Net nog iemand een uitleg gestuurd, dus plaats m hier ook maar:
euclid in a box
The play-position of the sum of the 3 sequencers is calculated like this:
Aaxisposition+Yaxisposition*64+Zaxisposition*64*64
But before this, all sequencers (red, blue, green and yellow) have their own amount of steps for all 3 axis (start and end position knobs->rectangled. Start and end go from -32 to +32 which is 65 steps now I think of it taken the 0 position with it.. haha), their own step speed, step-multiplier (eg when 3, playposition goes further by 3 with each step). After this a wrapped can be switched on which will wrap the position back to 0 when it reaches it's limit, which can also be set from 1-64 (one will force it to stay on 1 step) and then you can offset this new created playposition. The end-result is then clipped by the box-size which starts on step 1 and go up to 64 steps. Thus setting the box-size smaller then the wrap,start or end positions, it will stop the playposition of the clippped axis for a while until 'it's back in the box', forcing the ball to move along the edge of the box.

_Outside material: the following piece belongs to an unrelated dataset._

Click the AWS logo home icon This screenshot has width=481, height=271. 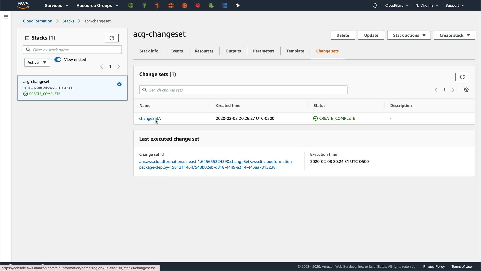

THEN the gates are then calculated from this sum playposition. Thus they don't need to be pre-recorded or put into some array, which would in the end take loads of memory and cpu..
so the sequencers start counting and combined they have a certain way to go through all 64*64*64 positions of the 3D box.
So setting the gate-on to once every 16 steps (play-position is wrapped after each 16 steps and on 0 it generates a gate-on message for the cv2midi module). This would normally create a straight forward evenly divided rhythm when played on a 1D sequencer. But as all 3 axis can play independently from each other, the playposition is shifted by 1 (or a multiplication of this using the multiplier knob), 64 or even 64*64 (just thinking that it could also depend on boxsize, have to check whether I've changed that at a certain moment haha). Having a 1/2 speed for one axis and setting other axis to go to next step each 4 and 16 beats, it will change the rhythm every time after 4 beats and then shuffles everything around extra after 16 beats.
This before was all for generating the gate-on messages. The note and velocity values have their own offset,wrap, step-multiplication values the calculate the sum play-position from the sequencer basic play-positions. (the ones which go from minimal -32 to maximal +32 for each color)
Except from that an extra wrapper is used to wrap the play-position to a midi note number where the lowest number is set by the offset and the highest note-number is the range added to the offset. So the created notes will also be forced to some note(s)/octave(s) set by you. Same counts for the velocity (which is of course as notes also a number from 0-127)
All taken together this sums up to the sequencer you can see:
up:
4 sequencers coded red, green, yellow and blue.
each color has knobs for gate, pitch and velocity (G,P,V), a gate-on per amount of steps setting, basic play-speeds and basic play-direction (forward, reverse, forward-reverse,reverse-forward,random etc) for axis,midichannel (for external synths)
under: 3 boxes for gate, pitch and velocity (G,P,V), all containing a red, green, yellow and blue ball, showing you their current play position. (box-size is always resized to full size in the graphics, even when the seperate box-sizes of the colors are not the same size. So you should see the box-size more as an amount-of-steps divided over a certain space->the box.)
To the left from this, there is a red box showing you the knob-automation-record-options:
record-position (can be set by yourself or record live while you turn the knobs. Only one knob-movement per step!)
play/record speed
stop/play automation
record automation (stops sending midi from the recorded automation for midi-talkback interference.)
live/stepmode recording
The automation recording was done with midi-learning the knobs of the sequencer and giving each of them another nrpn number. The recorder can respond to nrpn-number 1-266 (amount of automatable knobs on the sequencer). You can go into midi-learn by right-clicking a knob. So you can also unlearn an already predefined knob of the sequencer and midi-learn a knob of one of the synths/effects and record that too.
Now we got 2 remaining parts, which should be quite self-explanatory, the pitch-adjust for quick-adjusting the pitch of all send midi. And the keyboard mute/unmute keys, which forces the generated midi to be in the defined scaling.